_WORK TASK_:
Return the data exactly, with all pictures removed.

----- LISTED RECORDS

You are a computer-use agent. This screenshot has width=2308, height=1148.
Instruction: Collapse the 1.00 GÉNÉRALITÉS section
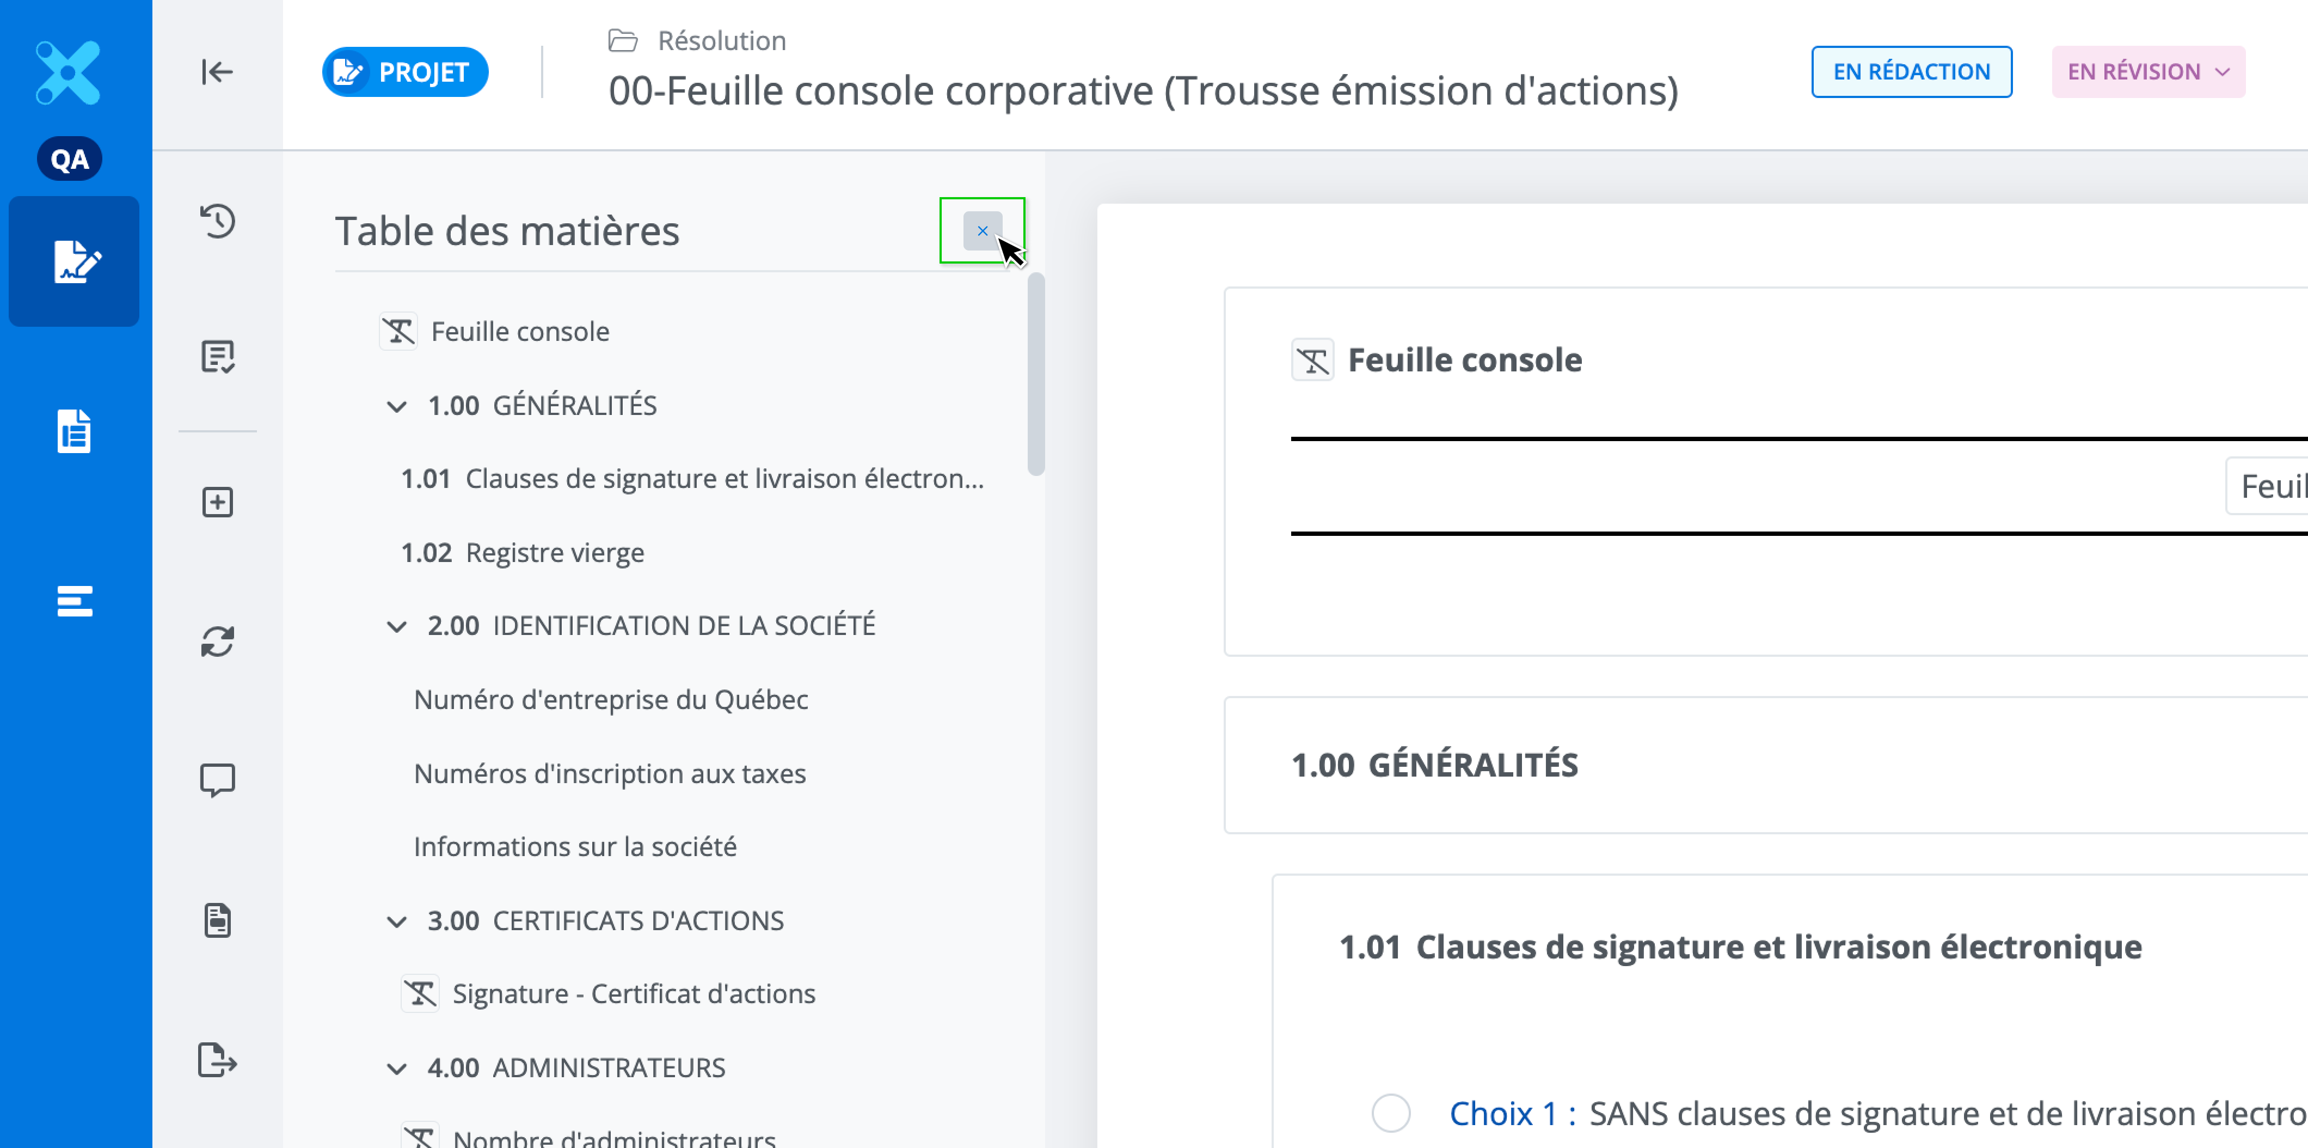(397, 406)
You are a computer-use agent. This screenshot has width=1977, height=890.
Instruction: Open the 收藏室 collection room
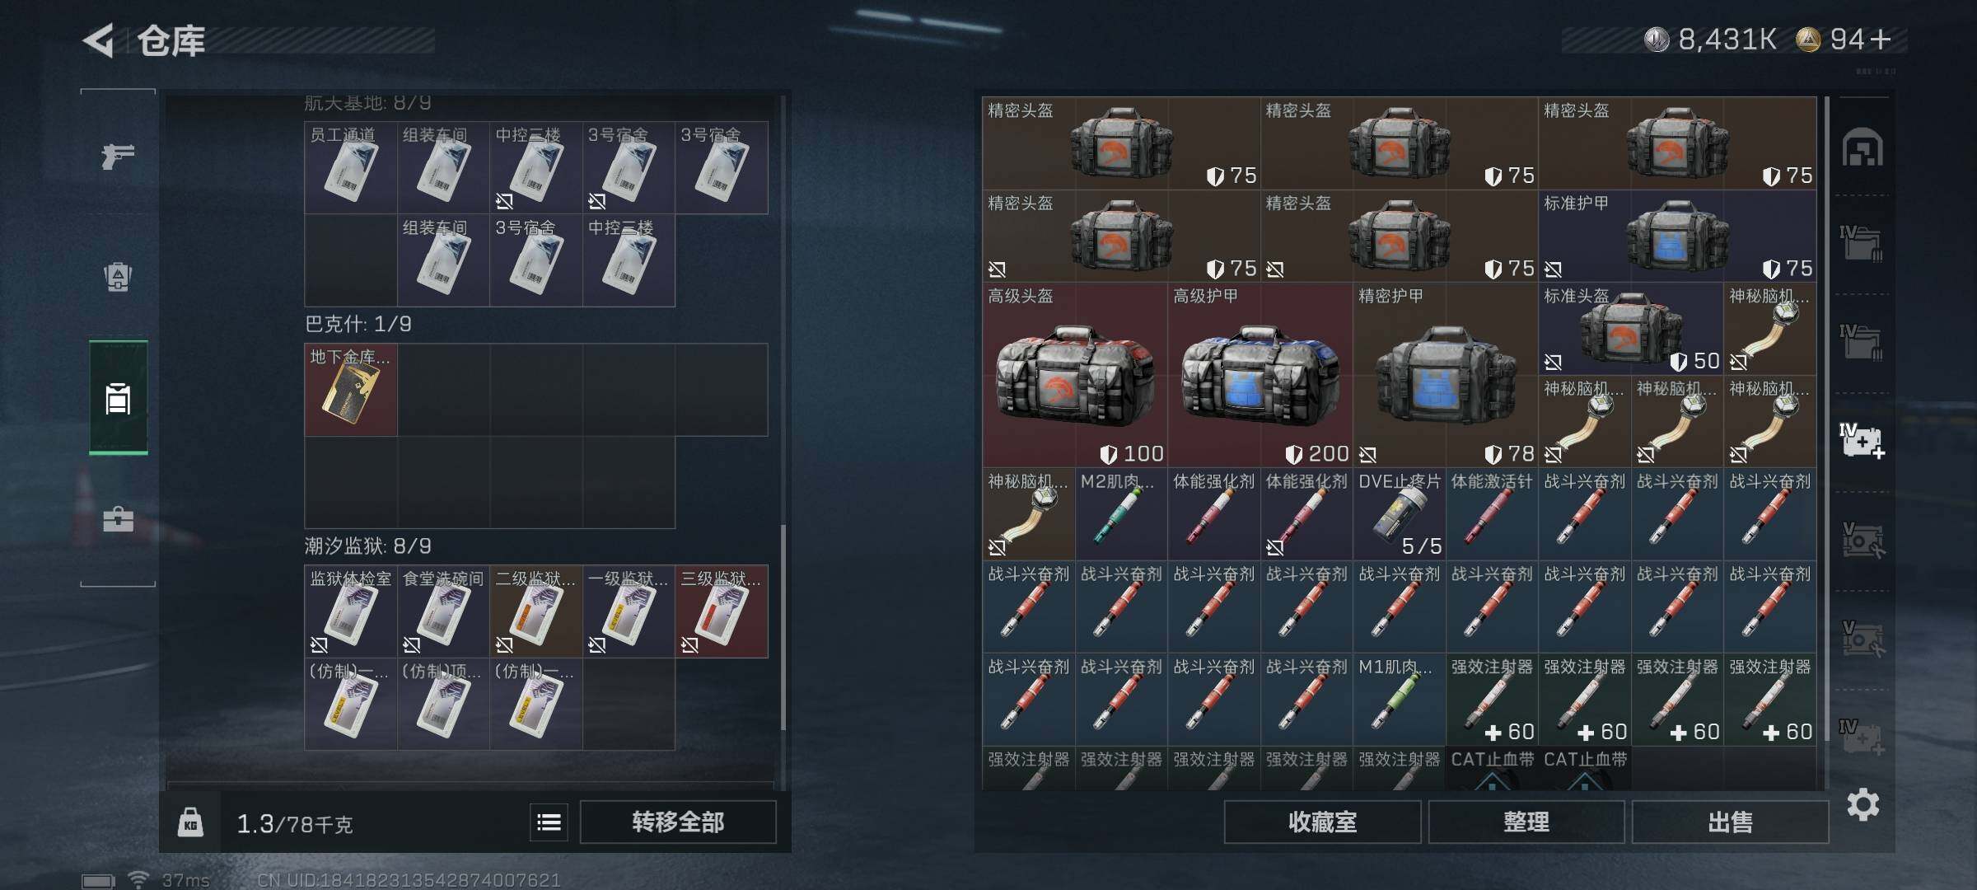point(1322,822)
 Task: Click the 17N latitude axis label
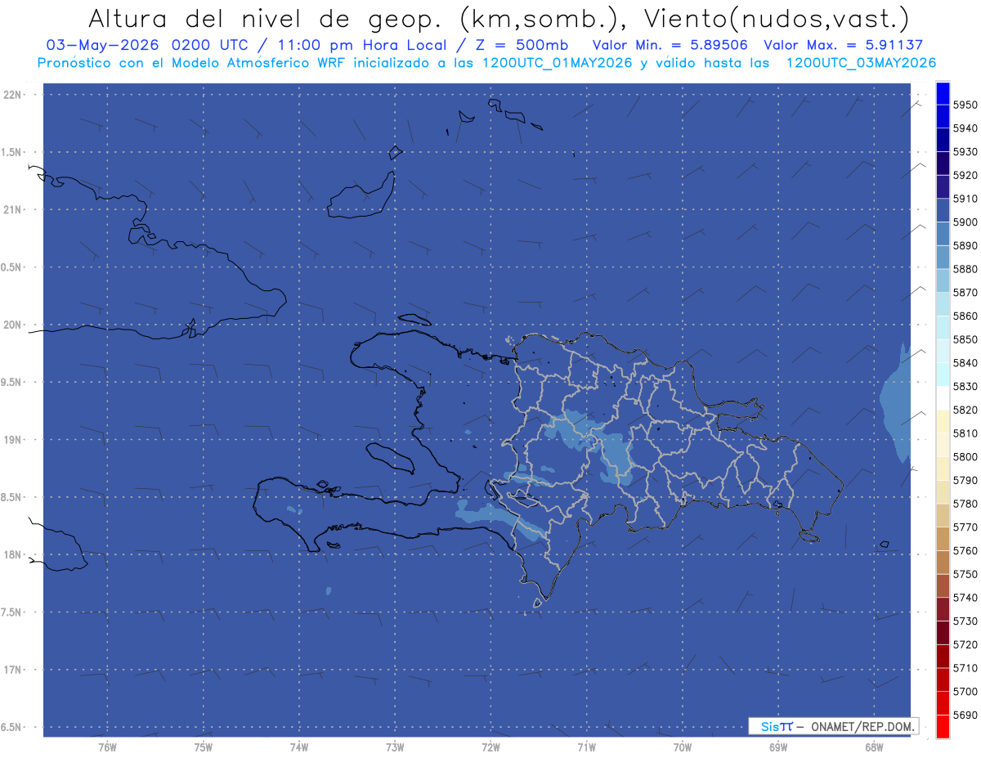13,670
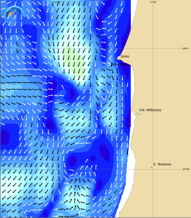Click intersection of 9.2°W and 37.5°N gridlines
Screen dimensions: 191x218
57,169
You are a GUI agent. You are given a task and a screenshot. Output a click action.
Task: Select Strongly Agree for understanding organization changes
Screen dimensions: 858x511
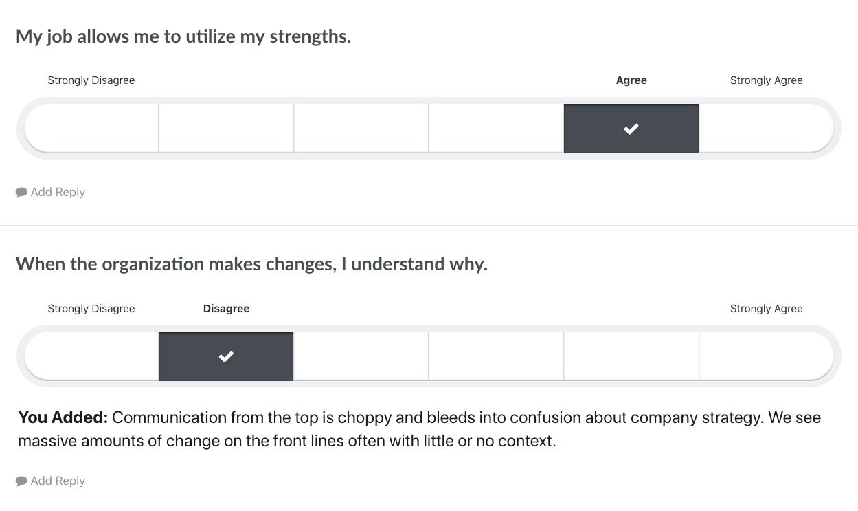tap(766, 356)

----------

_TASK SOLUTION_:
You are a computer-use agent. This screenshot has width=2308, height=1148.
Instruction: Collapse the 1.00 GÉNÉRALITÉS section
(397, 406)
You are a computer-use agent. This screenshot has width=1977, height=890.
Instruction: Open the 收藏室 collection room
point(1322,822)
 Task: Click the 17N latitude axis label
13,670
Click intersection of 9.2°W and 37.5°N gridlines
Screen dimensions: 191x218
57,169
You are a GUI agent. You are given a task and a screenshot. Output a click action.
Task: Select Strongly Agree for understanding organization changes
Screen dimensions: 858x511
tap(766, 356)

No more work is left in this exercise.